PERGUNTAS A RESPONDER
a: Atualize o trecho do texto sobre a Moratória da Soja que começa em "Eles demonstram que" e termina em "da vegetação nativa.", trocando "acordo voluntário" por "pacto voluntário".
b: Explique, em uma a três frases, por que o texto sobre a Moratória da Soja aponta riscos no fim desse acordo.

TRECHO DO DOCUMENTO
((

11/03/2026
Nossos parceiros do CT-Modelagem da UFMG lançaram, juntamente com ICV, Trase e Centro de Inteligência Territorial, um policy brief alertando para os riscos do fim da Moratória da Soja.
Eles demonstram que o acordo voluntário, assinado em 2006 pelas principais tradings de soja do país e organizações da sociedade civil, apoiados pelo Ministério do Meio Ambiente, ajudou a frear o avanço de novas lavouras de soja sobre a Amazônia, mesmo nos anos de desmonte das políticas ambientais. Segundo dados da Associação Brasileira das Indústrias de Óleos Vegetais – Abiove, que foi signatária da Moratória até janeiro deste ano, apenas 4% dos 6 milhões de hectares de novas lavouras de soja criadas entre 2008 e 2024 foram feitas a partir da derrubada da vegetação nativa.

))

DADOS EXTRAÍDOS

((

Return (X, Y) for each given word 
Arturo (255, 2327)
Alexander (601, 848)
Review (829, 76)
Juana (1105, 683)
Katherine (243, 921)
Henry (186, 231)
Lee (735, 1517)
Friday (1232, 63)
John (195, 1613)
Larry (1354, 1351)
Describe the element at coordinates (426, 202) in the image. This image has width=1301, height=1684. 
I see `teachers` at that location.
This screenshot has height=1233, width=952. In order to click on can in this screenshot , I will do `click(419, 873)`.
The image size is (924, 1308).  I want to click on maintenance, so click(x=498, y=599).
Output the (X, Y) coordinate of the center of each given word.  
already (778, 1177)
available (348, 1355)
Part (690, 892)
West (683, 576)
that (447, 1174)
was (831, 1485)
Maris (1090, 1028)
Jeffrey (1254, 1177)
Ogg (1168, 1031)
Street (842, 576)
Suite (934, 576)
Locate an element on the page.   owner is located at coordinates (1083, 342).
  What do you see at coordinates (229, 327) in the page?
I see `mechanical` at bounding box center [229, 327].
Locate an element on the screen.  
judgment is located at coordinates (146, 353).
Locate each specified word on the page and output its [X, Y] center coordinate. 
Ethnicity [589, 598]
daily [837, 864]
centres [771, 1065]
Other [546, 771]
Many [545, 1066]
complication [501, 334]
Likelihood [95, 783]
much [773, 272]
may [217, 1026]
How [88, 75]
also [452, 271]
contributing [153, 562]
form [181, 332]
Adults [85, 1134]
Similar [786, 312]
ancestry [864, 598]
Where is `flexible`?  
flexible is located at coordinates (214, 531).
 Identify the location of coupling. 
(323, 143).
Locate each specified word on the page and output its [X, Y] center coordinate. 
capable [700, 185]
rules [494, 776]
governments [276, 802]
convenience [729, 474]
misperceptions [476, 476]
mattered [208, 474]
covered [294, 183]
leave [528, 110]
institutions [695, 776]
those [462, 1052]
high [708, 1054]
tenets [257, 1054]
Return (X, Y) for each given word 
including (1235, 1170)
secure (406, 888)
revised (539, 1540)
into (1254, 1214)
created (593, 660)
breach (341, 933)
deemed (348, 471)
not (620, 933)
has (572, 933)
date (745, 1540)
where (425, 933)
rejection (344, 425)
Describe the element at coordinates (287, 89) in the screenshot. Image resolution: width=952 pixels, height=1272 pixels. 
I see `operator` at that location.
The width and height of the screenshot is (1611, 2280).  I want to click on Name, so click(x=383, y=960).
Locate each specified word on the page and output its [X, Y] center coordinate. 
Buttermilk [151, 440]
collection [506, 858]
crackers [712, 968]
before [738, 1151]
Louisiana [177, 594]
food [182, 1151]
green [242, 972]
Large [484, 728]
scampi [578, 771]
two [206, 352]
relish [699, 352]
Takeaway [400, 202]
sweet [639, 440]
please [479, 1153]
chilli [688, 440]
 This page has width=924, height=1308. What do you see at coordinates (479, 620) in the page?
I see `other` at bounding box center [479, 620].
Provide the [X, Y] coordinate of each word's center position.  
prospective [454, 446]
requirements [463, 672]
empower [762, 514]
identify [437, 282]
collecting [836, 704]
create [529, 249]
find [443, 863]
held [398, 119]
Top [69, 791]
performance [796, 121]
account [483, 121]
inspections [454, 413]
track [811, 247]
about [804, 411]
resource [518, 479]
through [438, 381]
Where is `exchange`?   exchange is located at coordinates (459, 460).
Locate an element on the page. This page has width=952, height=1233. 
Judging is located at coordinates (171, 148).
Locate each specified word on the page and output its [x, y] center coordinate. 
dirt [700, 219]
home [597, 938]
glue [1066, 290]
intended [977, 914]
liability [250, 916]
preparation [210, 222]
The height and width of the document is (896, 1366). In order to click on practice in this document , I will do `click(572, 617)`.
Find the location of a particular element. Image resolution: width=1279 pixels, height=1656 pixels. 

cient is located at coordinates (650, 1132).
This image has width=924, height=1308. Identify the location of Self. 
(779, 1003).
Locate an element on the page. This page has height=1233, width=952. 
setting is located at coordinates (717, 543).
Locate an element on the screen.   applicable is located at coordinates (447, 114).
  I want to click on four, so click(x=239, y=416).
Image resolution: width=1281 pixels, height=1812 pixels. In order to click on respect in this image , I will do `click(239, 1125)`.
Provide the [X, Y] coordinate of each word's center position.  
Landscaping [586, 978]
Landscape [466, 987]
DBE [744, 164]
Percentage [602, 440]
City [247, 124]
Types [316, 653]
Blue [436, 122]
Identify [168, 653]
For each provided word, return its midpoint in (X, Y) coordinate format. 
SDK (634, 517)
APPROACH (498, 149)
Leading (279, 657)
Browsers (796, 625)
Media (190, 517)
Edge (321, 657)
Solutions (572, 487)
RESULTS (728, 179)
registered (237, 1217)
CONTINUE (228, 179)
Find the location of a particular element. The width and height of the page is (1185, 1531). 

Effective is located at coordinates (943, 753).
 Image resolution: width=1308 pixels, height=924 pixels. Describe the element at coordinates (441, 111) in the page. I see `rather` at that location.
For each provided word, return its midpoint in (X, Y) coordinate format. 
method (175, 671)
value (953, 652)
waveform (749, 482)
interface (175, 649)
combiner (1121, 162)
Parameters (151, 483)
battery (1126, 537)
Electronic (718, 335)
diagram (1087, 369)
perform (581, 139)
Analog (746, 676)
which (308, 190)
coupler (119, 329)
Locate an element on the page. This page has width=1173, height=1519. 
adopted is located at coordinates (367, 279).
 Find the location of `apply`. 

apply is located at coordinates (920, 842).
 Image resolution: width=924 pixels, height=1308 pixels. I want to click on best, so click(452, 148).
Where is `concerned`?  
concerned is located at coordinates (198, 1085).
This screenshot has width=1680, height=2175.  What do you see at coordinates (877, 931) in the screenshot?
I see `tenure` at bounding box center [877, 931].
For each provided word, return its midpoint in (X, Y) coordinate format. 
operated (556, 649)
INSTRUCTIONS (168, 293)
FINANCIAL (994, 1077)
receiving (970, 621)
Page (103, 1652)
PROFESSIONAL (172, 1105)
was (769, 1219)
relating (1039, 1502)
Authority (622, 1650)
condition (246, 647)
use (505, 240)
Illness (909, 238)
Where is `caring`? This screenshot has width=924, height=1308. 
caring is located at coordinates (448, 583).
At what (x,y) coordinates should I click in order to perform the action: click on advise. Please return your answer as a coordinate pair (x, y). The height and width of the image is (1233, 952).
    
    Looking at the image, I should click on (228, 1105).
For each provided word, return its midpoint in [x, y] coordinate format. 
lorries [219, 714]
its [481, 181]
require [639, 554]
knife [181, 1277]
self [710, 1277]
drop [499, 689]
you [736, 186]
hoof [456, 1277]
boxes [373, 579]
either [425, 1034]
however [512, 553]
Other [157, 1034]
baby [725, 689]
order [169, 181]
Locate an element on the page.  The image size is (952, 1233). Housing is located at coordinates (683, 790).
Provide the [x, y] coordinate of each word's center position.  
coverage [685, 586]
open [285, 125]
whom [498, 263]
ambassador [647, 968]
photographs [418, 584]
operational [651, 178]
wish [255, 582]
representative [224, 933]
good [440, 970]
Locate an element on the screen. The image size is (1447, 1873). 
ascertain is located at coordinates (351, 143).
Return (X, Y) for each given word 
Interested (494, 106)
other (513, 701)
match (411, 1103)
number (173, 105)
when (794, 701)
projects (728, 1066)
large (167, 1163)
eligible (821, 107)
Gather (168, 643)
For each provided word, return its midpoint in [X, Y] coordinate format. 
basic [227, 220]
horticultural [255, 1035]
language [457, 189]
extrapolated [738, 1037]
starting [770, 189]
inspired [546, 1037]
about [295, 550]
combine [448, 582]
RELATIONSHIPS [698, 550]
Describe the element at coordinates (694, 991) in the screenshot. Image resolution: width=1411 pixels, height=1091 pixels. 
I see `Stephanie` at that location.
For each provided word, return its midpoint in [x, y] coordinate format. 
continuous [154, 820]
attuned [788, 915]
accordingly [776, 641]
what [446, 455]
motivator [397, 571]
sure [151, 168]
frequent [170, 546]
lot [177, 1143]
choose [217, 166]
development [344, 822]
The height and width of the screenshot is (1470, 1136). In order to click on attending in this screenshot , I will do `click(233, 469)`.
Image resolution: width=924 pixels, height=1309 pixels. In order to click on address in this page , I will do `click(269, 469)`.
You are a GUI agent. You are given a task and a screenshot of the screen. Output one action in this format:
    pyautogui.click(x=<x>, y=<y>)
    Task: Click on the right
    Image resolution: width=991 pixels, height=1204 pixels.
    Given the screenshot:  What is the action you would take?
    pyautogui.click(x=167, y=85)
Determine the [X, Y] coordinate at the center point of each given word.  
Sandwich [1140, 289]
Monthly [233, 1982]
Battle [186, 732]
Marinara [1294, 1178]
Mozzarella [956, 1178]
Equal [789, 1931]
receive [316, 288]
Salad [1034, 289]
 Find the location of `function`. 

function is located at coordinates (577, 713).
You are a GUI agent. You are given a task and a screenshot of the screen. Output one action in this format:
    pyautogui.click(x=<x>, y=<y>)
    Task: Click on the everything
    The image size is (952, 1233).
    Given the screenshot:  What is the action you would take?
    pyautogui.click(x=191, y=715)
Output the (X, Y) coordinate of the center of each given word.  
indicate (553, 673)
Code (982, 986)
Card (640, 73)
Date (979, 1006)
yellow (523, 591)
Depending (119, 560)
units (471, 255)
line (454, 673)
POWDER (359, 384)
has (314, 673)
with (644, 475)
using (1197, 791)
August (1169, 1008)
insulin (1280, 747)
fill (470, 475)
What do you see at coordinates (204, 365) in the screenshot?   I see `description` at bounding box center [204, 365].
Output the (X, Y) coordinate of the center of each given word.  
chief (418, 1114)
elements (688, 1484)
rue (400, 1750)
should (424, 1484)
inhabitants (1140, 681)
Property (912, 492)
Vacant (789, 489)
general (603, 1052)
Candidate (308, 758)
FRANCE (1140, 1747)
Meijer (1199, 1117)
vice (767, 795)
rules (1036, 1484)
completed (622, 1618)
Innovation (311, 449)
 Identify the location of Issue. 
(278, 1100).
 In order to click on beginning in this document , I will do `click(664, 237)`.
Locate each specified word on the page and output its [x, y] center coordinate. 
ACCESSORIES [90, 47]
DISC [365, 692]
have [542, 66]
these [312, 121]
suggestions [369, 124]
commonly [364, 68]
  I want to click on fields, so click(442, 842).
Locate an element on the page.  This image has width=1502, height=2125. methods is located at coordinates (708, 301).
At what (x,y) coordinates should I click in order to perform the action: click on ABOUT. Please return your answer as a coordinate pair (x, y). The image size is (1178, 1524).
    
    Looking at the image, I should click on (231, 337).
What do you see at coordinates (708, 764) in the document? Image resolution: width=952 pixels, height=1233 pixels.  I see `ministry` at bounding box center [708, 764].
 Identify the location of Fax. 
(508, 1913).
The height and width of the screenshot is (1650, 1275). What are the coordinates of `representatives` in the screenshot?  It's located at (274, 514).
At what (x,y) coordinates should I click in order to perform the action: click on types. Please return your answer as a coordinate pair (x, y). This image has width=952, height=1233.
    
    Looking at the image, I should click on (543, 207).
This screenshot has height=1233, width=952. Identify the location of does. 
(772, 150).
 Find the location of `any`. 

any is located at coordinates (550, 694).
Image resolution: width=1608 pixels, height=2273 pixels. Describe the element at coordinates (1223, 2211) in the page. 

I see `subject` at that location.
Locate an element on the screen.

))

RESPOSTAS
a:
Eles demonstram que o pacto voluntário, assinado em 2006 pelas principais tradings de soja do país e organizações da sociedade civil, apoiados pelo Ministério do Meio Ambiente, ajudou a frear o avanço de novas lavouras de soja sobre a Amazônia, mesmo nos anos de desmonte das políticas ambientais. Segundo dados da Associação Brasileira das Indústrias de Óleos Vegetais – Abiove, que foi signatária da Moratória até janeiro deste ano, apenas 4% dos 6 milhões de hectares de novas lavouras de soja criadas entre 2008 e 2024 foram feitas a partir da derrubada da vegetação nativa.

b: O acordo ajudou a frear o avanço de novas lavouras de soja sobre a Amazônia, mesmo nos anos de desmonte das políticas ambientais. Segundo dados da Abiove, apenas 4% dos 6 milhões de hectares de novas lavouras de soja criadas entre 2008 e 2024 vieram da derrubada da vegetação nativa.